> EXERCISE:
The listing below must be copied exactly and in full.

> MATERIAL SUPPLIED:
****************
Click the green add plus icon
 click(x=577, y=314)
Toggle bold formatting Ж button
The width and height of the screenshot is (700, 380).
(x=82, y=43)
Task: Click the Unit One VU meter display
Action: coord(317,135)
****************
> OUTPUT FOR THIS EXERCISE:
Click the green add plus icon
 click(x=577, y=314)
Toggle bold formatting Ж button
The width and height of the screenshot is (700, 380).
(x=82, y=43)
Task: Click the Unit One VU meter display
Action: coord(317,135)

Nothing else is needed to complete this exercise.